Industrial metals are surging this year on signs of tighter supply, quickening global economic growth and new sources of demand. Goldman Sachs Group Inc boosted price forecasts last month, and Codelco said on October 31 that prices could test record highs. But rather than wait to see if that bullishness is borne out, some investors are cashing in.
“The fundamentals remain very constructive for copper and the broader industrial metals,” said Maxwell Gold, a New York- based director for investment strategy at ETF Securities LLC. “Some of the more retail investors are staying on the sidelines for now until maybe a more attractive entry point emerges.”
Money managers cut their copper net-long position, or the difference between bets on a price increase and wagers on a decline, by 3.4% to 105,077 futures and options contracts in the week ended October 31, according to US Commodity Futures Trading Commission data released Friday.
Copper futures are up 26% this year on the Comex in New York, trading yesterday at $3.1490 a pound. They rose 0.5% last week.
Here are bullish signs investors might have overlooked:
Disruptions: The “wall of supply” that Goldman predicted back in August of 2016 would push copper prices lower didn’t materialise, as production has been diminished by disruptions at the world’s two largest mines. 
Concerns about a possible slowdown in China’s growth have also eased, helping spur the bank’s analysts in late October to raise their 12-month price forecast to $7,050 from $5,500 a metric tonne.
Signs of tightening: Codelco, the world’s largest producer of the metal, raised the premium it charges to deliver the metal to European customers for the first time in four years amid increasing demand. 
Freeport-McMoRan Inc said it wants to reduce the amount it pays to have its concentrates processed into metal, as refiners compete for limited supply.
Heightened competition: Mining companies are rushing to boost production to benefit from rising demand driven by the growing popularity of electric cars.
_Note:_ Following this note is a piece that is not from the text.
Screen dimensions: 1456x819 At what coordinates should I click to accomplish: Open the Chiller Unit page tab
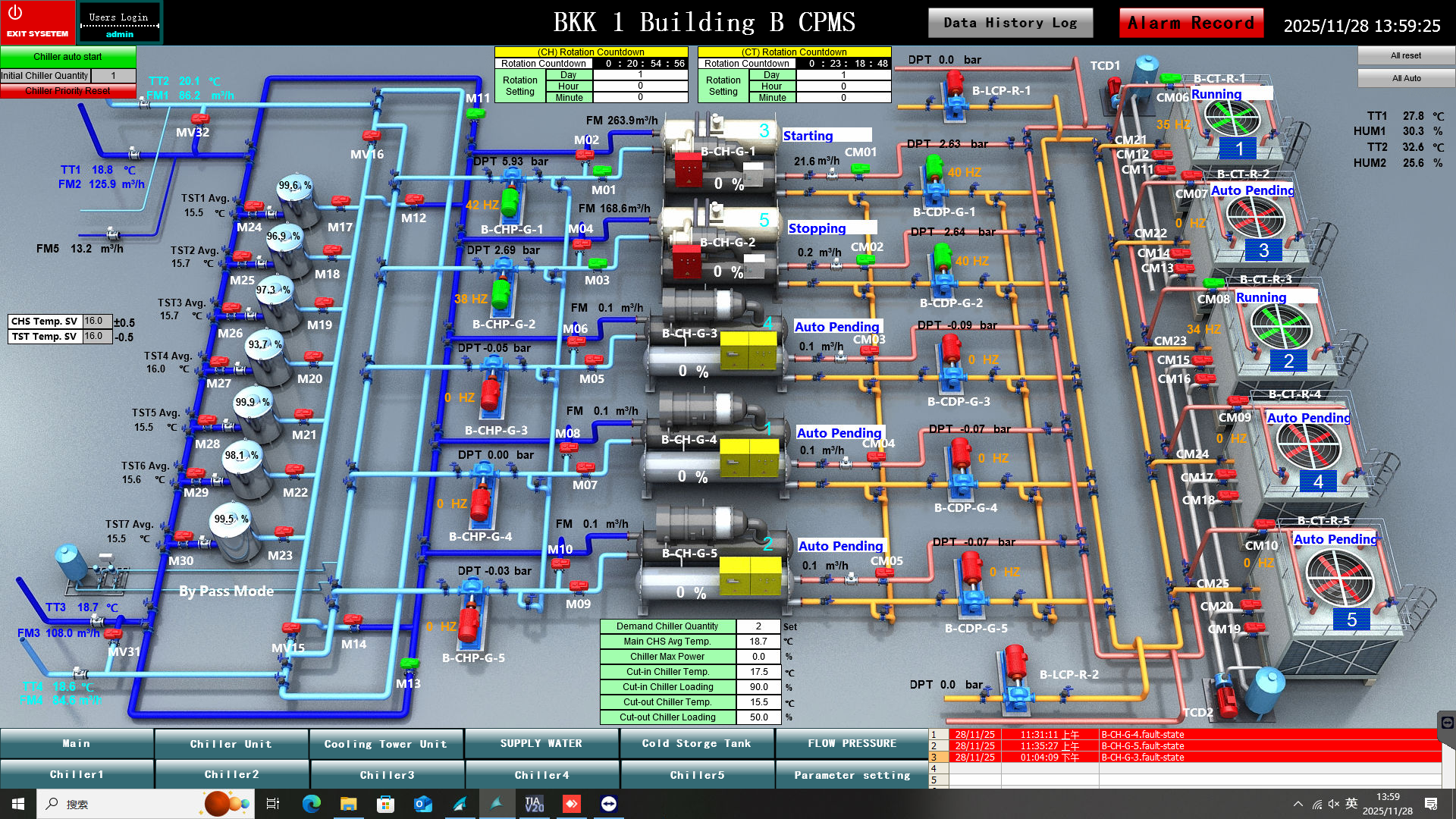[231, 744]
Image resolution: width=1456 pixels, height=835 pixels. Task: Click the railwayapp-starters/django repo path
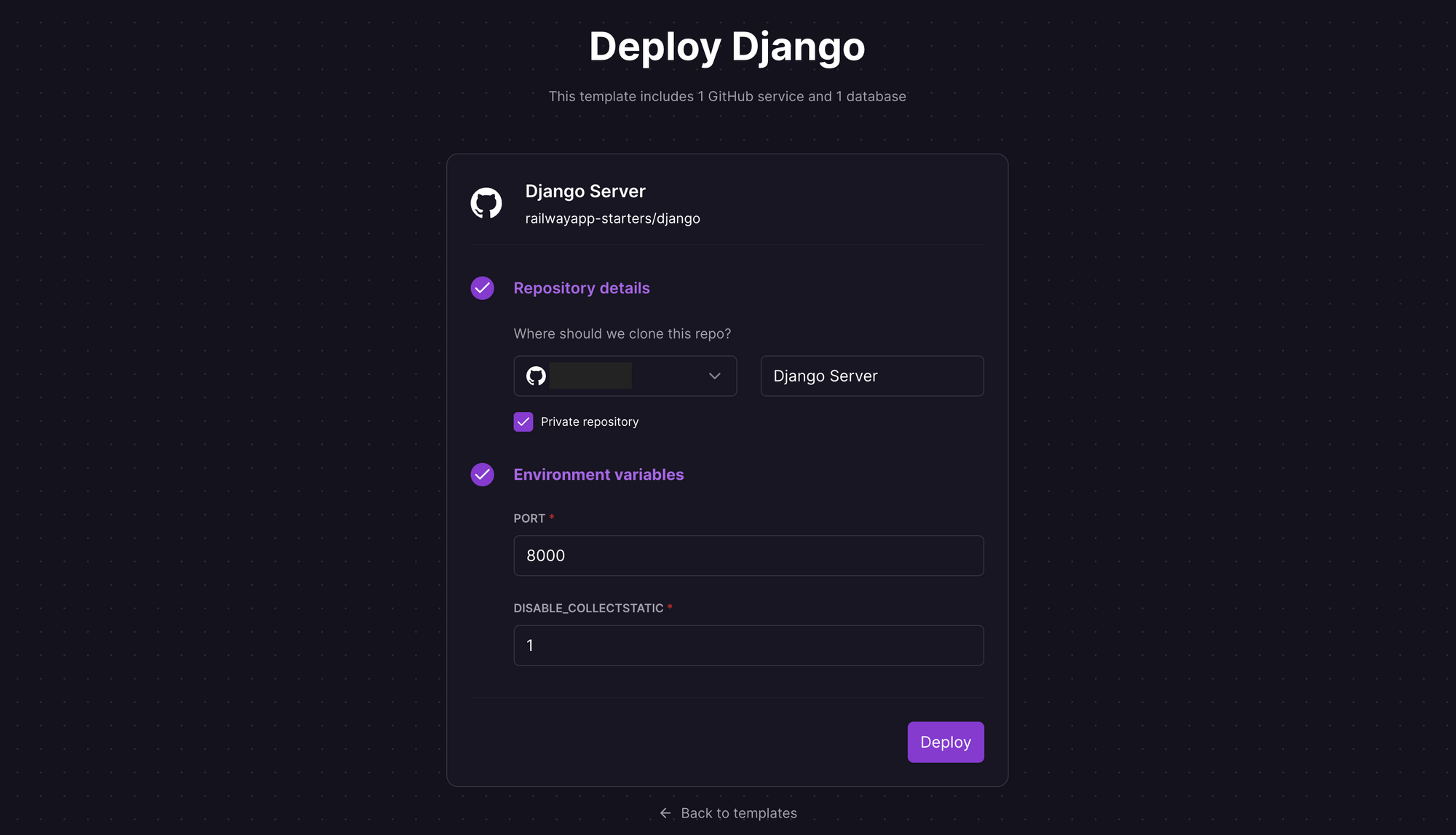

BHP Billiton, the world’s biggest miner, is looking for more copper deposits as it predicts a 12mn-tonne boost in demand for the metal as 140mn electric cars hit the road by 2035. 
Billionaire Gina Rinehart is joining the hunt after beating rivals from Australia to Canada to acquire exploration rights for a newly awarded concession in Ecuador’s north, according to the government.
“Things look good for copper,” said Dan Heckman, Kansas City, Missouri-based investment consultant at US Bank Wealth Management, which oversees $150bn. “Do we think the run- up will continue in copper? We think it’s very possible, as demand remains very strong.”


Copper rods are organised on a rack at a hardware store in Shanghai. Investors are getting less confident that this year’s copper rally will last much longer, even with big producers like Codelco and BHP Billiton painting a brightening picture for global demand.